Colorectal cancer is the second leading cause of cancer-related deaths in women and men in Algeria. Lynch syndrome (LS) is an autosomal dominant disease caused by heterozygous germline pathogenic variants in mismatch repair genes (MMR) and frequently predisposes to colorectal cancer. However, data about MMR germline pathogenic variants in Algerian patients are limited. This first nationwide study aims to describe clinicopathologic features and germline variants in MMR genes in Algerian families with suspected LS. Sixty-four (64) families with suspected LS were studied. Index cases with LS who fulfilled Amsterdam criteria were screened by PCR-direct sequencing for germline variants in MMR genes: MLH1 (exons 1, 9, 10, 13, 16), MSH2 (exons 5, 6, 7, 12), MSH6 (exons 4 and 8) and PMS2 (exons 6 and 10). We selected these specific risk exons genes since they have a higher probability of harboring pathogenic variants. In addition, two unrelated LS patients were screened by next-generation sequencing using a cancer panel of 30 hereditary cancer genes.

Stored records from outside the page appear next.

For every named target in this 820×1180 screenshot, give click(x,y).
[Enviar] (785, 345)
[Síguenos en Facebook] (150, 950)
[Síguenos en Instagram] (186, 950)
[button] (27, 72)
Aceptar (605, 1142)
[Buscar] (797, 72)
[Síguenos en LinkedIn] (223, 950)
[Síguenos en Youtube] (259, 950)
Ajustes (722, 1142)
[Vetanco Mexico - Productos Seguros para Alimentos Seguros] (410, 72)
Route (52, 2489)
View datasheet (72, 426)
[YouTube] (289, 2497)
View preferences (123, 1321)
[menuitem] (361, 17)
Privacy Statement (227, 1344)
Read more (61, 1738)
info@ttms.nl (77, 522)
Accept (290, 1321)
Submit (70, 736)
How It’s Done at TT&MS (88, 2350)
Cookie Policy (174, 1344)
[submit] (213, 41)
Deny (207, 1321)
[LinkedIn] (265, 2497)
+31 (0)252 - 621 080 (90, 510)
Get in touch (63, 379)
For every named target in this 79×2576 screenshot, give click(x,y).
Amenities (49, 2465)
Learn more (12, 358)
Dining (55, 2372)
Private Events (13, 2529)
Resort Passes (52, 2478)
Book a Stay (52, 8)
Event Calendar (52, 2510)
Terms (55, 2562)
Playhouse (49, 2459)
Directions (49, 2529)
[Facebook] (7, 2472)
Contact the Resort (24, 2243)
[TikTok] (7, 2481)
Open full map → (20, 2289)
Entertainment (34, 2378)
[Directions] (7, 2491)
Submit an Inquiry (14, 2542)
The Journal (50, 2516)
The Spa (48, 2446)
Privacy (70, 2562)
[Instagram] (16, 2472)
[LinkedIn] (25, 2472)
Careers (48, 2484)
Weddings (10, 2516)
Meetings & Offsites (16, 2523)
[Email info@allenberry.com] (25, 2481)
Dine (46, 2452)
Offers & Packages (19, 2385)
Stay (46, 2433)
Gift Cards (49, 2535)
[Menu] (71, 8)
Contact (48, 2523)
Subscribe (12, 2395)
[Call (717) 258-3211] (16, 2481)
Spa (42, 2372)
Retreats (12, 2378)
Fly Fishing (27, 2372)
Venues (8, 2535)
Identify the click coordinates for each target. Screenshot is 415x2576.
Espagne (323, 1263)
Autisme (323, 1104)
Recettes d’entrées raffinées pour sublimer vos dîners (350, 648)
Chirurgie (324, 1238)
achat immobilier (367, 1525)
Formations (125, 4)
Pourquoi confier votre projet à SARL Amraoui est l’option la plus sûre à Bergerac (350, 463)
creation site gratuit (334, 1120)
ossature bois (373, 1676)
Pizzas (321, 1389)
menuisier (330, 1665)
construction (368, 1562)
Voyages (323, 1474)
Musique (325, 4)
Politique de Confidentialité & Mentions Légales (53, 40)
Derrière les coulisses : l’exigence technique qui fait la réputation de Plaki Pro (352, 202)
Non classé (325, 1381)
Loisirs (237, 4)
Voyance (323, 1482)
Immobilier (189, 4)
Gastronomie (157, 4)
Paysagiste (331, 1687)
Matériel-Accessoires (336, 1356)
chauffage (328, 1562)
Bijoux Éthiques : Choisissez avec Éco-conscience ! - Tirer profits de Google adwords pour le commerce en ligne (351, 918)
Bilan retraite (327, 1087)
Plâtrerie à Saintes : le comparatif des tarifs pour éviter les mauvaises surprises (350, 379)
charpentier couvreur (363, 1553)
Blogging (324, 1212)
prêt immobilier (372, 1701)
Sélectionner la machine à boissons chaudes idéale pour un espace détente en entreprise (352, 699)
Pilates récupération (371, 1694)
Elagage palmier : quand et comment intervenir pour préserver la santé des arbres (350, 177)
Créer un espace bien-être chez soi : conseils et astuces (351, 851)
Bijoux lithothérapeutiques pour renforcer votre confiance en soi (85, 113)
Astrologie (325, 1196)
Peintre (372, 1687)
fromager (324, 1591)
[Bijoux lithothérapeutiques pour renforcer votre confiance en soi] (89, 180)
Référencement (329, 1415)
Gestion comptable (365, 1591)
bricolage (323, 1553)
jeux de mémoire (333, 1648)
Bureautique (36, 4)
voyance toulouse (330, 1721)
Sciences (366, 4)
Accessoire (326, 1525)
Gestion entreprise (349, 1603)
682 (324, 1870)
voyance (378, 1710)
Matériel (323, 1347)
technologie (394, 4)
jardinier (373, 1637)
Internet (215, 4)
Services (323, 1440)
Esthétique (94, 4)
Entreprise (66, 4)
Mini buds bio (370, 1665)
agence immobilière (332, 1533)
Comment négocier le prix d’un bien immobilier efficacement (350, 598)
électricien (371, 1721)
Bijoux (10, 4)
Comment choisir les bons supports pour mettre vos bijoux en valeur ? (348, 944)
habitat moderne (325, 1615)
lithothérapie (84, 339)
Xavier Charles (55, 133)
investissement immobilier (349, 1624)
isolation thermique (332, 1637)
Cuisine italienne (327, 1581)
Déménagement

Six germline pathogenic variants and one germline likely pathogenic variant were identified in 19 (29.68%) families (4 MLH1, 2 MSH2 and 1 MSH6). Of index cases and relatives who underwent genetic testing (n = 76), 30 (39.47%) had MMR pathogenic gene variants, one (0.13%) had MMR gene likely pathogenic variant and three had MMR variant of uncertain significance, respectively. Two novel germline pathogenic variants in MLH1 (2) and one germline likely pathogenic variant in MSH6 (1) never published in individuals with LS have been detected in the present study. The recurrent MLH1 germline pathogenic variant c.1546C>T has been found in nine LS families, six of them related with two large kindreds, from four North central provinces of Algeria. In addition, the common MSH2 germline pathogenic variant c.942+3A>T has been detected in five unrelated patients with a strong LS family history. The accumulative knowledge about clinicopathological and genetic characteristics of LS in Algerian patients will impact clinical management in the areas of both prevention and treatment.

查看原文

微信好友朋友圈 QQ好友复制链接

本刊更多论文

64个阿尔及利亚Lynch综合征家族MLH1、MSH2、MSH6和PMS2基因的种系变异筛选:首次全国性研究

结直肠癌是阿尔及利亚男女癌症相关死亡的第二大原因。Lynch综合征(LS)是一种常染色体显性疾病，由错配修复基因(MMR)的杂合种系致病变异引起，通常易患结直肠癌。然而，关于阿尔及利亚患者的MMR种系致病变异的数据有限。这是第一个全国性的研究，旨在描述疑似LS的阿尔及利亚家庭MMR基因的临床病理特征和种系变异。对64个疑似LS的家庭进行了研究。通过PCR-direct测序筛选符合阿姆斯特丹标准的LS指数病例，筛选MMR基因的种系变异:MLH1(外显子1,9,10,13,16)，MSH2(外显子5,6,7,12)，MSH6(外显子4和8)和PMS2(外显子6和10)。我们选择这些特定的风险外显子基因，因为它们有较高的可能性窝藏致病变异。此外，使用30个遗传癌症基因的癌症小组，通过下一代测序筛选了两名无关的LS患者。在19个(29.68%)家系(4个MLH1、2个MSH2和1个MSH6)中鉴定出6种种系致病变异和1种种系可能致病变异。76例经基因检测的指示病例及亲属中，有30例(39.47%)存在MMR致病基因变异，1例(0.13%)存在MMR可能致病基因变异，3例存在意义不确定的MMR变异。本研究在LS患者中发现了两种新的MLH1(2)种系致病变异和一种MSH6(1)种系可能致病变异。在阿尔及利亚中北部4个省的9个LS家族中发现了复发性MLH1种系致病变异c.1546C>T，其中6个与2个大科有关。此外，常见的MSH2种系致病变异c.942+3A>T已在5例具有强烈LS家族史的不相关患者中检测到。关于阿尔及利亚LS患者的临床病理和遗传特征的积累知识将影响预防和治疗领域的临床管理。

本文章由计算机程序翻译，如有差异，请以英文原文为准。

求助全文

约1分钟内获得全文去求助

来源期刊

Annals of Human Genetics 生物-遗传学

CiteScore

4.20

自引率

0.00%

发文量

审稿时长

3 months

期刊介绍： Annals of Human Genetics publishes material directly concerned with human genetics or the application of scientific principles and techniques to any aspect of human inheritance. Papers that describe work on other species that may be relevant to human genetics will also be considered. Mathematical models should include examples of application to data where possible. Authors are welcome to submit Supporting Information, such as data sets or additional figures or tables, that will not be published in the print edition of the journal, but which will be viewable via the online edition and stored on the website.